The common thread is how Facebook works dynamically.  My family may not change very much but my friends do and what I share changes daily.  The other thread is of course, scale; there are over 500,000,000 users and an extraordinarily high percentage (over 50% apparently) visit the site everyday...

You might ask what this has to do with the Market Network; how can the Facebook Effect be applied to improve insurance?  My thinking at the moment is extremely crude but it is simply that both the Facebook Effect and insurance are both about data, sharing - 'the premiums of the many paying the losses of the few' and scale. 

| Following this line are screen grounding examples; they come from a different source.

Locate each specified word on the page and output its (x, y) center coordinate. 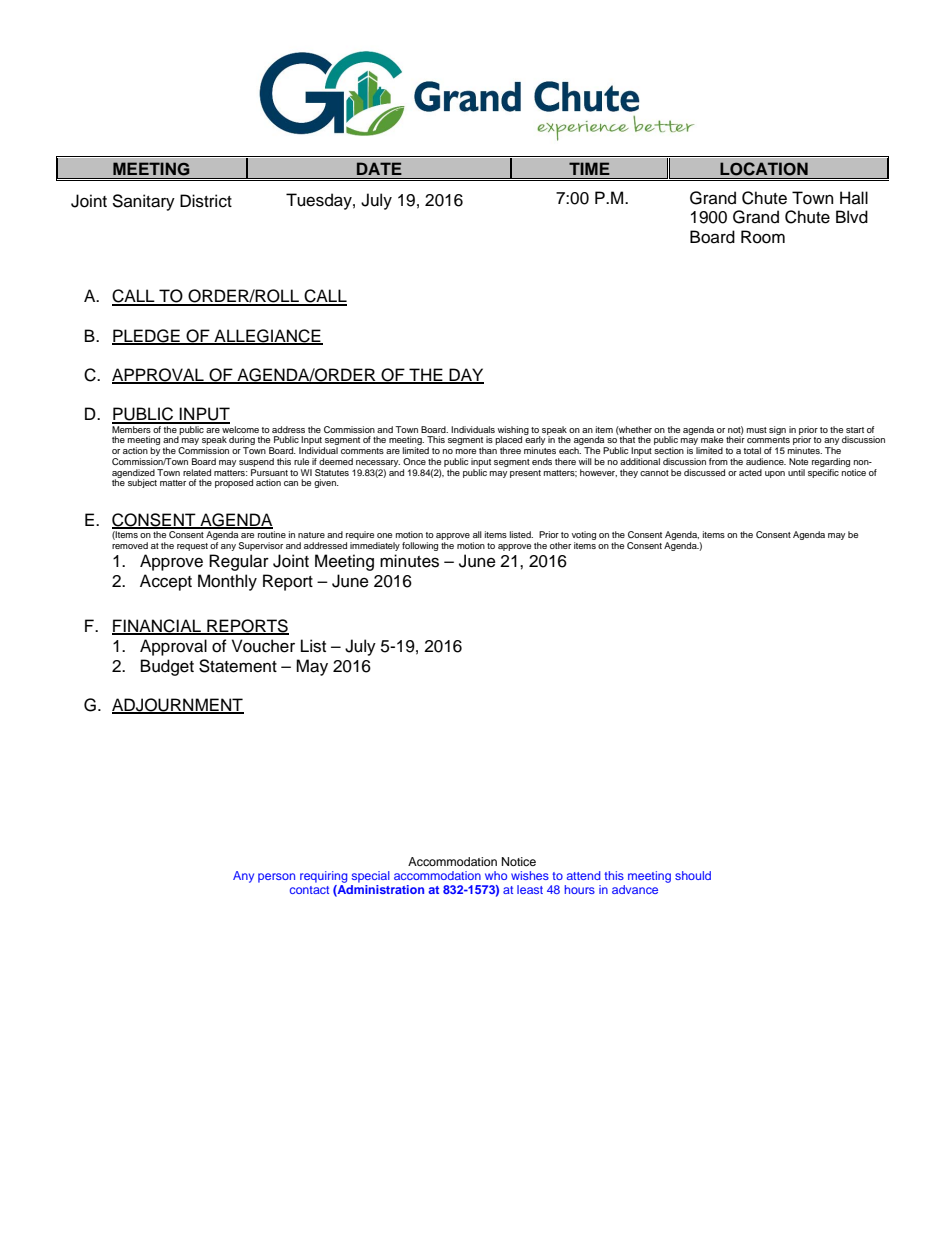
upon (775, 474)
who (496, 875)
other (560, 545)
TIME (589, 168)
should (693, 875)
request (192, 547)
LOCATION (764, 169)
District (206, 201)
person (276, 878)
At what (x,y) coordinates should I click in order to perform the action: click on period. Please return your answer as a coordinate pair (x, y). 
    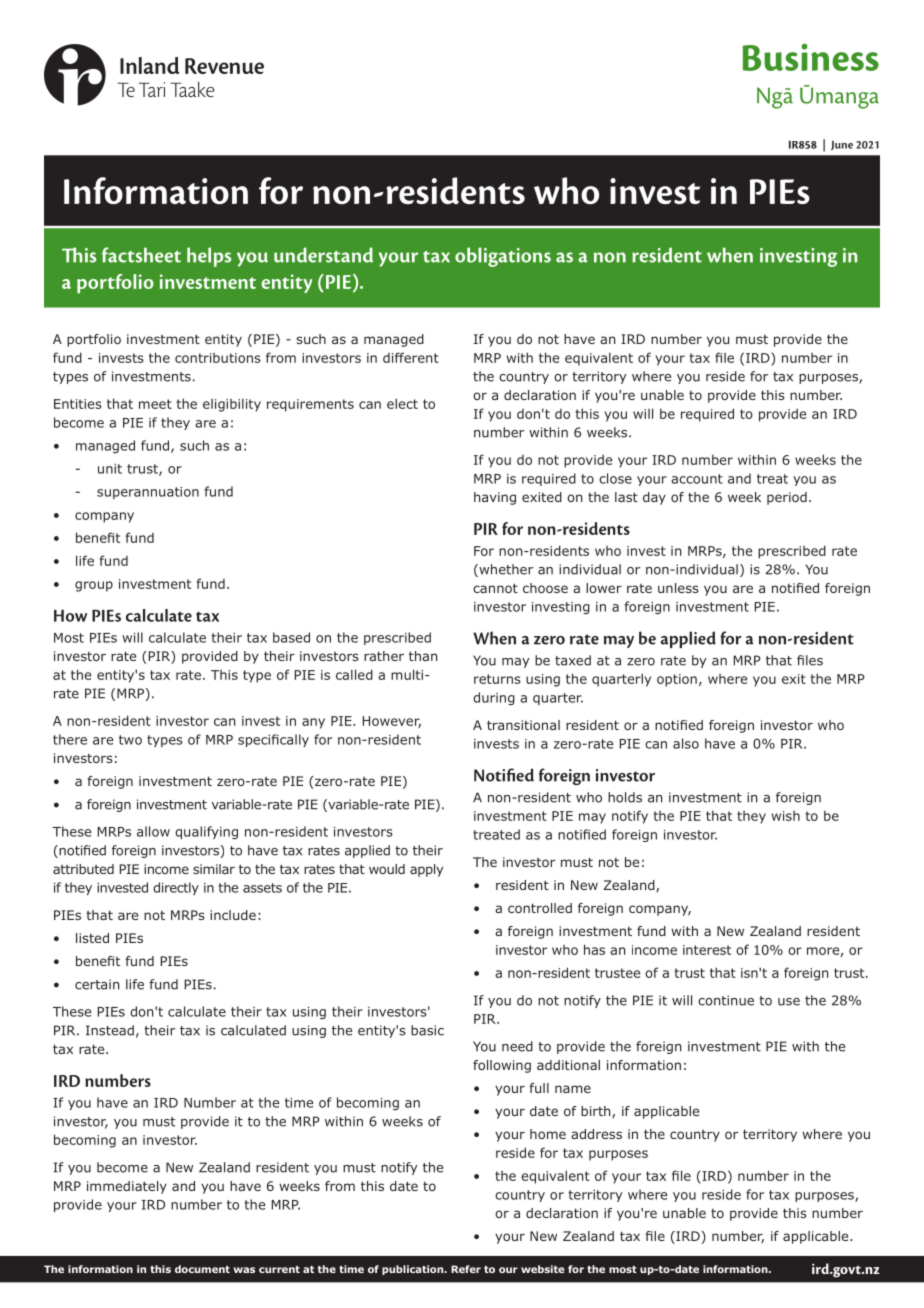
    Looking at the image, I should click on (787, 498).
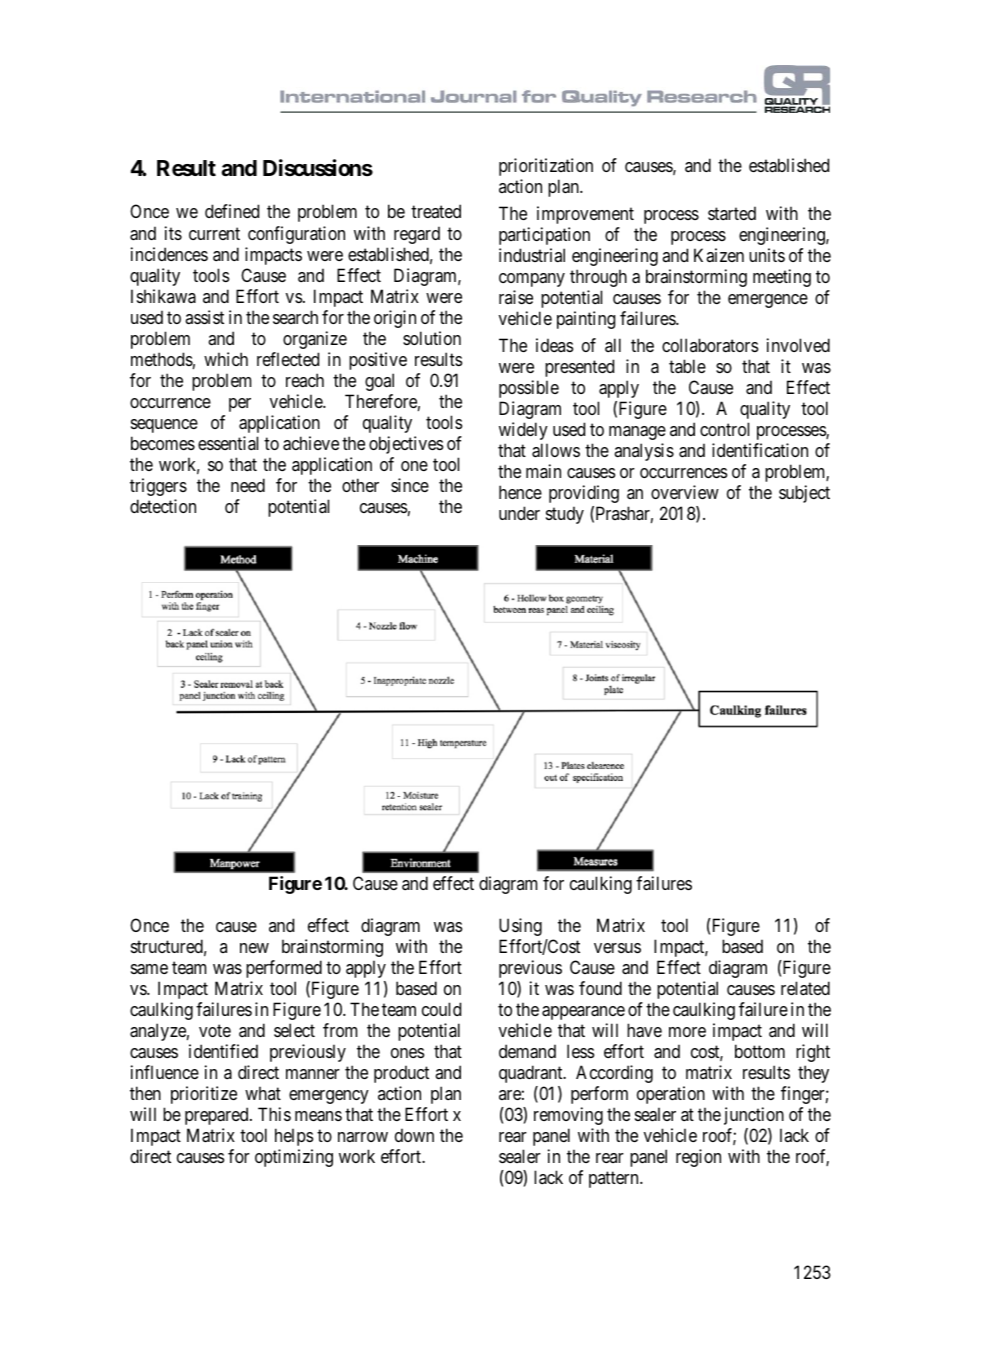  Describe the element at coordinates (519, 513) in the screenshot. I see `under` at that location.
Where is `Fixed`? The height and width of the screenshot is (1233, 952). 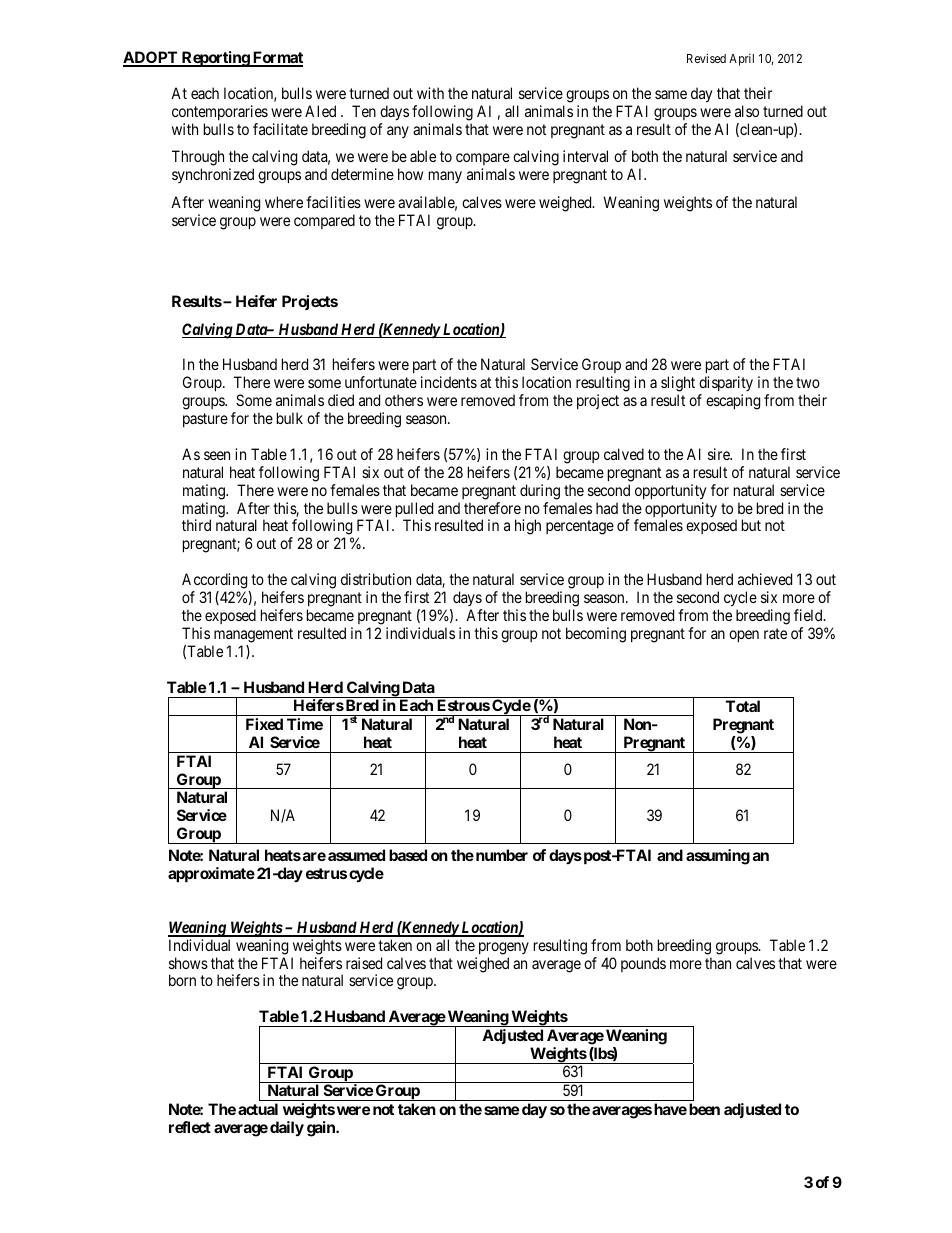
Fixed is located at coordinates (264, 724).
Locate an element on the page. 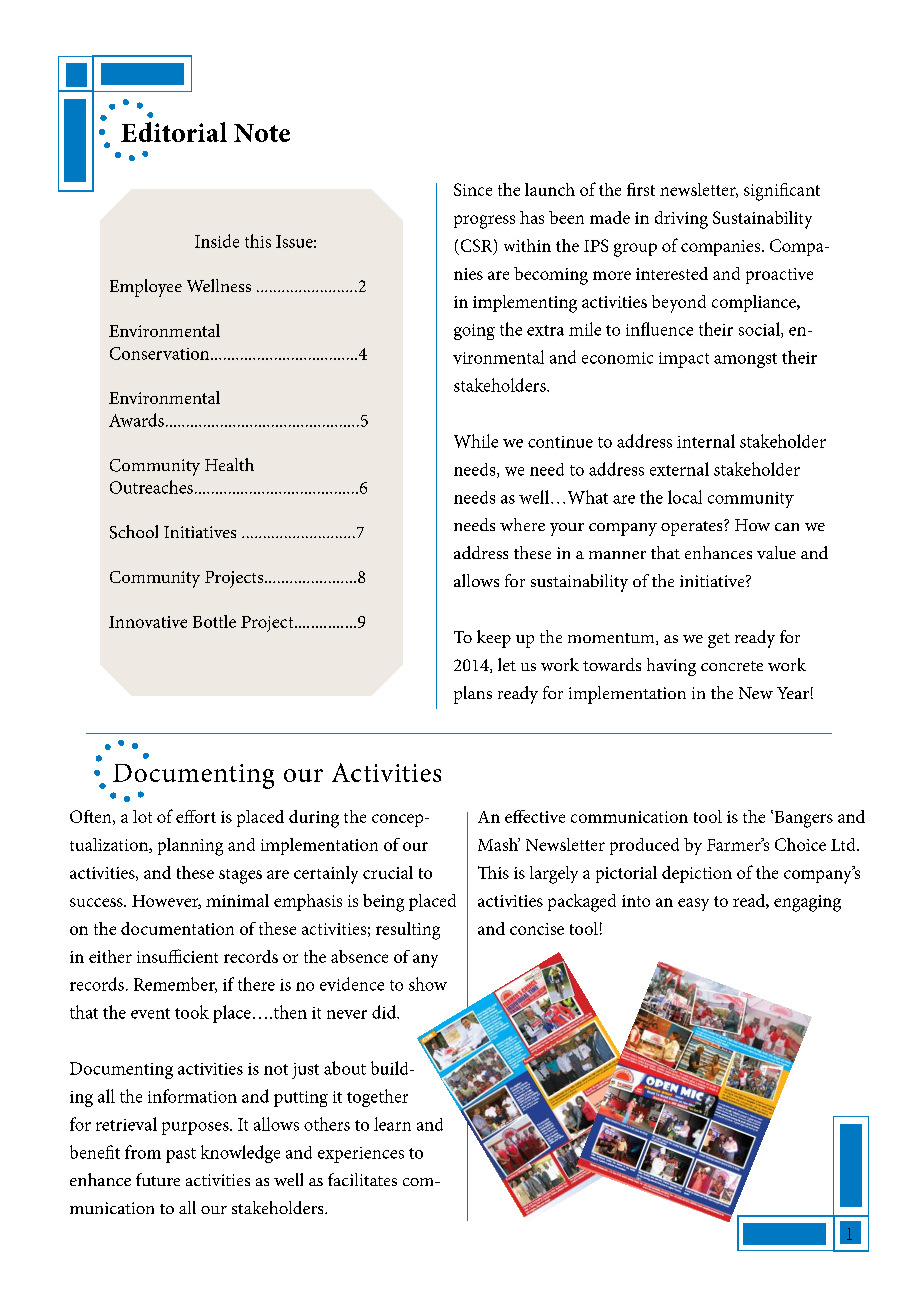  significant is located at coordinates (782, 192).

So, I am not just reading but thinking too.  More to follow.

Monday 22 November 2010

Cloud computing - cultural impact?

Here, a report suggests the US Government is to actively pursue a 'cloud-first' strategy...
  
The US federal government will soon adopt a "cloud-first" policy, meaning federal agencies will be required to used cloud services "whenever a secure, reliable, cost-effective cloud option exists." The announcement came last week from Jeffrey Zients, the government's first chief performance officer. According to the Washington Post, the new policy is part of a broader government initiative to "fix IT."

Thanks to readwriteweb for this.

I have thought for some time that cloud computing will be beneficial to our industry.  At the same time of course, it poses new risks to many of our clients...

Now, this might seem a little simplistic but I don't think the biggest benefits to us will be those most often touted by cloud computing providers - lower capital costs, pay for use, flexibility etc. - as valuable as those benefits will be.   Even the availability of shared information, enabling collaboration is not the key benefit, though I expect we will make very considerable use of this feature.

I think the biggest benefit will be cultural - see 'Tweet This' to understand why I think this is so important. 

Carefully presented, the simple idea that our data and applications will somehow be above us, with a broader and wider view of the landscape in which we operate than we can typically see from the trenches of our everyday work, will help undermine our silo mentality.  It will also make clear that the collaborative processes we use today are very limited compared to what will soon become more evident.

Sunday 21 November 2010

Tweet This!

Earlier this month, I moderated a panel on emerging liability of social media at the annual PLUS Conference in San Antonio.  I promised then to make the slide deck available.  Here are the slides. 

The notes to the slides contain the main points we were aiming to make to our audience, some of whom we expected would be very familiar with the subject, while others would need a more fundamental introduction.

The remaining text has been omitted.